Somewhere in my research, I came across not only the U-Mass Lowell tests but a press release from the Center for Quantitative Imaging via PR Newswire with the same cast of characters, dated 8/24/2000 (emphasis added):
Universal, with assistance from Dr. Avrami S. Grader and Dr. P.M. Halleck from The Center for Quantitative Imaging at Penn State University, studied hundreds of baseballs of various eras dating to the 1930s through the imaging process before concluding that the ball has been changed in order to increase the ball’s flight.
“It’s astonishing to see the changes to the core over the decades,” said Dr. Grader. “It is a completely different ball today.”
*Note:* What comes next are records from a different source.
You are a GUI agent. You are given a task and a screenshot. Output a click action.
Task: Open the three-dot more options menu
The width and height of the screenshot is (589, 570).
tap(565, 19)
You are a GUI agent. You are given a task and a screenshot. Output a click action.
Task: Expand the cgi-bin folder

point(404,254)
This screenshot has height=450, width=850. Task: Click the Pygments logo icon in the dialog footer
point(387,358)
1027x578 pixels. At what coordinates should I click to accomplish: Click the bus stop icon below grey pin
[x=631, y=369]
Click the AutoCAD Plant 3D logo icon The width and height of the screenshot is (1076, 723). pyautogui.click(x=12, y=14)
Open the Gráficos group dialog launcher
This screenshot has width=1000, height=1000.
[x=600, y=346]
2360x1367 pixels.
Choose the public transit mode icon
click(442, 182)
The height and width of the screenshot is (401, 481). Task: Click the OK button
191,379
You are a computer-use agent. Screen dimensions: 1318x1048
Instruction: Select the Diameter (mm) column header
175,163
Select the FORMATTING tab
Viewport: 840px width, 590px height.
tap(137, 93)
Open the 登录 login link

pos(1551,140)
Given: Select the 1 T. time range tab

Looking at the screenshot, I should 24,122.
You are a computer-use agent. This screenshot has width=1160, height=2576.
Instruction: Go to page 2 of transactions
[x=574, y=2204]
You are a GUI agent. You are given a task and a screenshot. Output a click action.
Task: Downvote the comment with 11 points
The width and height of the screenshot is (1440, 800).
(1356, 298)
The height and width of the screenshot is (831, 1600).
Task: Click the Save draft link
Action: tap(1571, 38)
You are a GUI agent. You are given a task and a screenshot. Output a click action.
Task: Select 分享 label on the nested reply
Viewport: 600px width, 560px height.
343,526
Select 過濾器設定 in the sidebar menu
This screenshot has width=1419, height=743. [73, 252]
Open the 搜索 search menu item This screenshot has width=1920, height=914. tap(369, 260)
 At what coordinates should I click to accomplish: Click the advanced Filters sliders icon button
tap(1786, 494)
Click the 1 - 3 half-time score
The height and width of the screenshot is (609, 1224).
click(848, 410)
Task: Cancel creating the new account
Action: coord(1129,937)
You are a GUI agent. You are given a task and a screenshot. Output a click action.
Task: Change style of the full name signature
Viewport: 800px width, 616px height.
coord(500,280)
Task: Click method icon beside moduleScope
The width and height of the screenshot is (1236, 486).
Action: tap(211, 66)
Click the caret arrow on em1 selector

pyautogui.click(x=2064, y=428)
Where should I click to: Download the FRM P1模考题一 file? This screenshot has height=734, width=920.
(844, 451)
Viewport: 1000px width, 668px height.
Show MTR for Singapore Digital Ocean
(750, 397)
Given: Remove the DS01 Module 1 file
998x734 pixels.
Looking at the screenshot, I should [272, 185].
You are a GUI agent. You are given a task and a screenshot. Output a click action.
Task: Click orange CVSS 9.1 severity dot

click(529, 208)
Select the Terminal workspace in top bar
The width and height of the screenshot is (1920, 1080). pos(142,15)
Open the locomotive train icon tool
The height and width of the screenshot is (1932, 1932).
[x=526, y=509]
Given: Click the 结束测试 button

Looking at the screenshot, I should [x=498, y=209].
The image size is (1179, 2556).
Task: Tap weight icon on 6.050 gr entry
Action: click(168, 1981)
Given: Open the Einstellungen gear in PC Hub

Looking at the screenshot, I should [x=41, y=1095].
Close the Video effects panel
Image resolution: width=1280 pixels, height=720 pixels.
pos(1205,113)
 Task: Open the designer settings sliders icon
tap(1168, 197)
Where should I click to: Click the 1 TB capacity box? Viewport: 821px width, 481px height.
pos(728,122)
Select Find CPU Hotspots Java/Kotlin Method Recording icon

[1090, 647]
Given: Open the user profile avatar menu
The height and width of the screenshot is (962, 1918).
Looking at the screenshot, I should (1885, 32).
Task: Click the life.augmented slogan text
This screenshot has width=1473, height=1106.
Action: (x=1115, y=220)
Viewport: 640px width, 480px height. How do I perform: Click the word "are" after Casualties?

After using a CT Scanner specifically designed for core analysis to image baseballs, the team of researchers showed that the cores have changed from cork to a composite material that resembles rubber, causing it to be more lively.
“Surrounding the core is a band made of synthetic rubber that over the years has been altered in thickness while the size of the core has increased which gives the ball additional ‘pop’ or liveliness,” said David Zavagno, president of Universal. “More importantly, this band is not part of Major League manufacturing specifications.”
How about that? Within the U-Mass study is a note about that red ring, which encircles a cork center that has already been wrapped with two layers (one red, one black) of rubber:
The compressed-cork center, black hemispheres and a hard red-rubber washer are hand assembled to make the interior of the pill. The washers are sliced from a hard red-rubber tube, which is also made at this facility… These assemblies are placed like “eggs in an egg carton” on a tray in preparation for the final molding process that will make the complete pill. The red layer of the ball is made in the press and the interior assemblies are dropped into the mold. The entire pill assembly is then molded at high pressure and elevated temperature, resulting in the pill. These pills are then polished to remove the seams.
Pictures accompany the description, but nowhere is it noted that the ring isn’t included in the ball’s official specifications, which themselves are included as an addendum in the report: “The pill of the baseball shall consist of a compressed cork sphere surrounded by one layer of black rubber and one layer of red rubber. The pill shall weigh .85 +/- .05 ounces and shall measure 1.375 +/- .010 inches in diameter.”
Looking back, I have to admit that I may have undersold the the discrepancy between the composition (which I studied rather closely for the purposes of that chapter) and MLB’s specs, as well as the original PR Newswire release. Much of the latter (which I had retrieved here via a subscription to Highbeam) was focused on comparing Maris and Ruth-era balls whose validity was questionable because they weren’t stored in climate controlled conditions, and so none of the information from the release made it into my chapter.
Nonetheless, it’s notable that six years ago at a time when baseball fans, writers and players were clamoring that the ball had been altered, the loudest claim that the ball in play didn’t conform to MLB’s specifications–accompanied by imaging evidence–was scarcely aired. We’ll see if that claim has more impact a second time around, with a marquee name attached.